I recently posted a very brief piece entitled Balance. It suggested reading a newspaper article about a horrific rape of a little girl. Buried in the article were the facts that the offender had recently been sentenced to 20 years in federal prison for child pornography and the state sentencing judge ran his sentences consecutive to the child pornography sentence.
A thoughtful commentator read my post and the article. He then submitted the following comment:
With all due respect, this post is utter nonsense. You start by talking about sentencing in federal child pornography prosecutions, and then you link to a story about a brutal kidnapping and rape, as if the connection between the two is self-evident.
Let me give you a different hypothetical. Imagine a similar kidnapping in which the child was tortured and ultimately murdered, but not raped or otherwise sexually abused. How should thinking about this crime affect a judge who is sentencing a defendant convicted of possessing photographs of someone being (non-sexually) tortured and murdered? Oh, wait — no such prosecution would occur, because it’s not illegal to possess photos of someone being tortured or murdered — never mind.
Okay, now let’s turn it around. Imagine a parent giving a bath to a two-year-old child — a completely innocent, commonplace event characterized by smiles and laughter. Now imagine a defendant convicted of possession of numerous videos of parents bathing small children. How should your awareness of the first scenario affect your sentencing for the second?
Sometimes the possession of photos or video is perfectly legal even when the acts captured are highly criminal. Other times, possession of photos or video is criminalized even when it depicts perfectly legal acts. The point is, the two are not the same. The harms of each need to be considered and evaluated independently.
Okay, so let’s think about the specific example you linked to in this post. Clearly, Abraham Richardson is an evil and despicable person, deserving of severe criminal punishment. But how does this story relate to child pornography? One argument sometimes made for laws against possession of child pornography is that the market demand for child pornography creates an incentive for producers to create more, thus victimizing more children. But there is absolutely nothing in the linked story to suggest that anything he did was motivated by a desire to feed the market for child pornography. So what’s the relevance?
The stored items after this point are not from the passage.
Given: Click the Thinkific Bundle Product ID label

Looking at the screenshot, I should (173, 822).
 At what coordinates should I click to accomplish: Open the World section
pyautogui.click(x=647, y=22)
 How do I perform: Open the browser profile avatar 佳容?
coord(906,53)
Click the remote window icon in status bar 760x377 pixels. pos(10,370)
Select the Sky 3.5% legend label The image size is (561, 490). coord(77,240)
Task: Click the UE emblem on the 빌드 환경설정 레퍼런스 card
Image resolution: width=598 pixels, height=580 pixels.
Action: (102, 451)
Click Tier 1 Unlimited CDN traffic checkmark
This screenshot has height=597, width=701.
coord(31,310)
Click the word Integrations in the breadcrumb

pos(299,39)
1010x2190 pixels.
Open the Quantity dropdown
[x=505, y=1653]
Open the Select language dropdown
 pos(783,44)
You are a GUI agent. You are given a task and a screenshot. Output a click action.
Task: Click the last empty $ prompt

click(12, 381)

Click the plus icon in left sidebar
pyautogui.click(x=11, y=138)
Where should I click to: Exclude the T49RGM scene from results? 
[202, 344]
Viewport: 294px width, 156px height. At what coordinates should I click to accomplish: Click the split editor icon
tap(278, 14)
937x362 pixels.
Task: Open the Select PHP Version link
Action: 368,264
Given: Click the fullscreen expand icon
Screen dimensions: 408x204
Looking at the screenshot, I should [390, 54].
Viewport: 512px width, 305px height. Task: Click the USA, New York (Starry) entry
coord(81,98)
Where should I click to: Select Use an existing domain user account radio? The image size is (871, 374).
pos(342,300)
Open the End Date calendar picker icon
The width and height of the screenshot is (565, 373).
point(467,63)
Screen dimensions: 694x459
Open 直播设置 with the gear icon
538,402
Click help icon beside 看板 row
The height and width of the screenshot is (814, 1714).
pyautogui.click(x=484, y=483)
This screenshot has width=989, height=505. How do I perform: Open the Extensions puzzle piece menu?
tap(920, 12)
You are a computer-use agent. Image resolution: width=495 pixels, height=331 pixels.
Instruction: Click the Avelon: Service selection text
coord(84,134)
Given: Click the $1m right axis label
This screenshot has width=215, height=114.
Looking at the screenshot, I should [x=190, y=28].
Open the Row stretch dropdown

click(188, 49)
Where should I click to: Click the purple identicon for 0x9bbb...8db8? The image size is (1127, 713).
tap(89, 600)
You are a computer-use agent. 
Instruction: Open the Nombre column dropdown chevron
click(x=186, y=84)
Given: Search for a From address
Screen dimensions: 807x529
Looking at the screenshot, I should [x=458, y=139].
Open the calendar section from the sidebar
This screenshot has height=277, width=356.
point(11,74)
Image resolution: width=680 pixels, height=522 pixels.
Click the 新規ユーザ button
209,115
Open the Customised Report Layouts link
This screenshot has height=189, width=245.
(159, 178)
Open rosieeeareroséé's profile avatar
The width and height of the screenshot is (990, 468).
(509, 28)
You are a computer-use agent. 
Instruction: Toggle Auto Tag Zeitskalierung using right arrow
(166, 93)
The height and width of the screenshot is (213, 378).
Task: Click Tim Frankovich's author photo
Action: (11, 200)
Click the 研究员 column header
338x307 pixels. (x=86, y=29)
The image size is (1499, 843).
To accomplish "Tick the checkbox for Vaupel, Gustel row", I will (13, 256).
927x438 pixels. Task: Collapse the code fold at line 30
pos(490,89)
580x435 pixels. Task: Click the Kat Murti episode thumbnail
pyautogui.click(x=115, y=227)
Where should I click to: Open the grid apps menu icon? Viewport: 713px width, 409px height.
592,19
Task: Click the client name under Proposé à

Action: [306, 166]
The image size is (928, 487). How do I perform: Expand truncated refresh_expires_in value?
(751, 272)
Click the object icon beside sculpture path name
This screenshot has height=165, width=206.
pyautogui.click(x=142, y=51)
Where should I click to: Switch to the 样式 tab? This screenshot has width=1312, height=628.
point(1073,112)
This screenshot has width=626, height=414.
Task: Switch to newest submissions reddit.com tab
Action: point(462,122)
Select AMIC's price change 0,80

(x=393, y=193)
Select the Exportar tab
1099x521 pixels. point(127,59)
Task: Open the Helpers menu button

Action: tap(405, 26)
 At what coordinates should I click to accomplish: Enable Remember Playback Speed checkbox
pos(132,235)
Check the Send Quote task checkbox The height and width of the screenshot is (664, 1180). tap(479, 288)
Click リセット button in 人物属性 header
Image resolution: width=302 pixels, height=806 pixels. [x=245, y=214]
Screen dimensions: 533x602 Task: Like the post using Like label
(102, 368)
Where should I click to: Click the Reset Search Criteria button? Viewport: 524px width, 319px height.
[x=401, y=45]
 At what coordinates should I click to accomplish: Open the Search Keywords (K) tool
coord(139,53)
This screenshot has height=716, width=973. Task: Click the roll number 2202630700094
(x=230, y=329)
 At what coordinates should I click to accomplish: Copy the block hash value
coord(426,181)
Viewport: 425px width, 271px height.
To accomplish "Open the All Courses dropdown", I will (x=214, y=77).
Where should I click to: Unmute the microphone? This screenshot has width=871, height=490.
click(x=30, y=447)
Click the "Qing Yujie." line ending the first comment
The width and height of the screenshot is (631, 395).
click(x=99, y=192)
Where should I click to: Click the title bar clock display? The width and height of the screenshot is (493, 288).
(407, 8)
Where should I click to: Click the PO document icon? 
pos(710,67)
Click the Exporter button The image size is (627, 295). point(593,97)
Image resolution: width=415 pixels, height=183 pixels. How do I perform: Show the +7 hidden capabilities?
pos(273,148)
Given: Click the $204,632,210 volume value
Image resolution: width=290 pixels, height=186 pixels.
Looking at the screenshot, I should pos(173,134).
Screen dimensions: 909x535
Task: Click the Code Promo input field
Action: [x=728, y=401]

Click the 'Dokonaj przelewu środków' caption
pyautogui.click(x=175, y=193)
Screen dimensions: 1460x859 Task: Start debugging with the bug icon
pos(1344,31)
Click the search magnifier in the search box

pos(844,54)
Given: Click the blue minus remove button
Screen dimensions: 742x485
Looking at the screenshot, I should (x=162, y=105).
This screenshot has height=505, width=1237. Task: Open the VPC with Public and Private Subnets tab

Your meaning is not entirely transparent, but you seem to be saying: Judges have to sentence defendants convicted of crime X. Horrific crime Y angers and disgusts me. Crime X and crime Y are superficially related. Therefore, judges should reject calls for leniency in sentencing for crime X. I hope I’m misinterpreting you, because, frankly, I expect better from a federal judge.
In response, I agreed with the commentator that my post was not clear. I agreed to provide a clarification, and so here it is.
I was the sentencing judge in the child pornography case. I imposed the maximum sentence permitted by statute (20 years plus a lifetime of supervision). The Guidelines were far in excess of that but they were capped by the statutory maximum.
At the time of sentencing, I was aware of the rape charge, and the horrific facts associated with it. However, since the offender had not yet been convicted, I could not properly use the facts of the alleged rape for sentencing purposes. And, I did not.
Earlier I written a fairly long post about the need for sentencing judges to have balance. In particular, and among other things, I wrote that without balance that judge can turn into an avenging angel, that is:
You begin to suppress the anger that naturally flows from the horrific crimes you are forced to study. Unless you struggle mightily to resist, you will then allow that anger to boil up to the point of an inner rage. That rage in turn fuels a righteous indignation that, metaphorically speaking, permits you to sentence Satan while thinking of yourself as the Archangel Michael.
So here’s the deal, the federal child porn prosecution that formed the basis for my brief and fairly criticized post–the horror of the images that were the basis for the prosecution to the fear that the perpetrator had the desire and willingness to harm little children–seared the soul. In truth, the case enraged me. More importantly, it terrified me, particularly when I thought of my grand-daughter. It is these types of cases that illustrate the need for balance that I wrote about earlier.
I am sorry that I was opaque. I apologize.